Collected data
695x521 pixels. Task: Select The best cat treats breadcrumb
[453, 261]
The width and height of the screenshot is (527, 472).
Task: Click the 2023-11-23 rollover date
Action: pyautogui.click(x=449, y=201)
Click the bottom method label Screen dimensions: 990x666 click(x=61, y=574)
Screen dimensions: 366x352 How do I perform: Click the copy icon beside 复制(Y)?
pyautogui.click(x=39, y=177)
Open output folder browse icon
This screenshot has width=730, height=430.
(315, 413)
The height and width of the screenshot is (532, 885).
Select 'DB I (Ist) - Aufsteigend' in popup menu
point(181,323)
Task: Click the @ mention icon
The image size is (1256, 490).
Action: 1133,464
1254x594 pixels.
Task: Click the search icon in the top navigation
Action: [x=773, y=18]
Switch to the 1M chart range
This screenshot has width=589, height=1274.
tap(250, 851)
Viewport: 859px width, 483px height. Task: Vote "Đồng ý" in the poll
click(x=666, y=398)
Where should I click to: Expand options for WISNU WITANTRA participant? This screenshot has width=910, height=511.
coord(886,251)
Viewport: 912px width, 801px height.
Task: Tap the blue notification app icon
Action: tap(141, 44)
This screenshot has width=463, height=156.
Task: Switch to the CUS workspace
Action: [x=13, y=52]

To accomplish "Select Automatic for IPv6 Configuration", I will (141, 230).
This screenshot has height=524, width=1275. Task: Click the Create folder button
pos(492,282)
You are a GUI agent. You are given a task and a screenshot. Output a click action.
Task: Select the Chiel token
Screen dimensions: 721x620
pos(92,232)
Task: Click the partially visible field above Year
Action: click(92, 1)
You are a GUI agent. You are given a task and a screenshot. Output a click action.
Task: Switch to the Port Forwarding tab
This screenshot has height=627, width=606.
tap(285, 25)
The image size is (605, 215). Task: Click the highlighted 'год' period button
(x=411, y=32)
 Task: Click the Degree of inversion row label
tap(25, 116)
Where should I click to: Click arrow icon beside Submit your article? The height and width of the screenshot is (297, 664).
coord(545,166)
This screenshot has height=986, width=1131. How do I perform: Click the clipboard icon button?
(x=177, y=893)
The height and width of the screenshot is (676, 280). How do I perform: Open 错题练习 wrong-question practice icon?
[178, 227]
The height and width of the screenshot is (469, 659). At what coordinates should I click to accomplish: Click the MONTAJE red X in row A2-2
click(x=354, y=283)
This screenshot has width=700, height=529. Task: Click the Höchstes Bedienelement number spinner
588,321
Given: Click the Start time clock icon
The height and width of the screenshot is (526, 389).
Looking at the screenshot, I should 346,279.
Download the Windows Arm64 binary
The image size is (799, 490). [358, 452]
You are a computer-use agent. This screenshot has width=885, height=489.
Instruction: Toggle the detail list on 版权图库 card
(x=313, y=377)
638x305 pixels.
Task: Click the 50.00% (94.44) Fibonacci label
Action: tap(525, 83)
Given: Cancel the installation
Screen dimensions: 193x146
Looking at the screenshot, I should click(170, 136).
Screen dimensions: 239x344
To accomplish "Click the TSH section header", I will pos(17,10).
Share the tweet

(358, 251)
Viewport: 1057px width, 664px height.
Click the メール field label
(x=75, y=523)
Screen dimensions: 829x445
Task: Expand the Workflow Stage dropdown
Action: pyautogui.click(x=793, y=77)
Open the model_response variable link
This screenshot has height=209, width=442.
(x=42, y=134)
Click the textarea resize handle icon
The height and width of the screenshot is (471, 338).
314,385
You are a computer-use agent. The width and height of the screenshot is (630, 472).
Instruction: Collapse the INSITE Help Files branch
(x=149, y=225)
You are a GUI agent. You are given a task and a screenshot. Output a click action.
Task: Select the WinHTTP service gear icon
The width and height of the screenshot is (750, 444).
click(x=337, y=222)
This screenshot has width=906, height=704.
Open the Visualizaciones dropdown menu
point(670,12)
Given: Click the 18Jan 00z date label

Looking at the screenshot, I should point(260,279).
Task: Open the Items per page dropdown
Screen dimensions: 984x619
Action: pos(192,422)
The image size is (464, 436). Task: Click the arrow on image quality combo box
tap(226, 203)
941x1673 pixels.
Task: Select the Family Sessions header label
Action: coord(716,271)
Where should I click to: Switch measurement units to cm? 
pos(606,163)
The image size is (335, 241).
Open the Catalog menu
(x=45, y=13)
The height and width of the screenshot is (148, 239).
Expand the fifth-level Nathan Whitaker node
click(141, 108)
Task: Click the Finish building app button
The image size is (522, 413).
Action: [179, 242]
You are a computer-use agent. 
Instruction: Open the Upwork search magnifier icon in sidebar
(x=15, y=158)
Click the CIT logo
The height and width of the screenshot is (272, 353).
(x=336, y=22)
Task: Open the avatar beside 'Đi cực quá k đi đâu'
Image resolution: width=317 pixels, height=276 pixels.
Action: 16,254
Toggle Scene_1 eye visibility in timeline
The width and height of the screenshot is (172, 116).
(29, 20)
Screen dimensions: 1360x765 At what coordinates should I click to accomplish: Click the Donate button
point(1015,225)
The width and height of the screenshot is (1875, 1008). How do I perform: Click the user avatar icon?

▸ Work to be completed
An exact copy of the lines above between the line holding "You are a computer-use agent. This" and the line holding "Task: Select the WinHTTP service gear icon", inclusive, is the whole answer.

▸ Written answer
You are a computer-use agent. This screenshot has width=885, height=489.
Instruction: Toggle the detail list on 版权图库 card
(x=313, y=377)
638x305 pixels.
Task: Click the 50.00% (94.44) Fibonacci label
Action: tap(525, 83)
Given: Cancel the installation
Screen dimensions: 193x146
Looking at the screenshot, I should click(170, 136).
Screen dimensions: 239x344
To accomplish "Click the TSH section header", I will pos(17,10).
Share the tweet

(358, 251)
Viewport: 1057px width, 664px height.
Click the メール field label
(x=75, y=523)
Screen dimensions: 829x445
Task: Expand the Workflow Stage dropdown
Action: pyautogui.click(x=793, y=77)
Open the model_response variable link
This screenshot has height=209, width=442.
(x=42, y=134)
Click the textarea resize handle icon
The height and width of the screenshot is (471, 338).
314,385
You are a computer-use agent. The width and height of the screenshot is (630, 472).
Instruction: Collapse the INSITE Help Files branch
(x=149, y=225)
You are a GUI agent. You are given a task and a screenshot. Output a click action.
Task: Select the WinHTTP service gear icon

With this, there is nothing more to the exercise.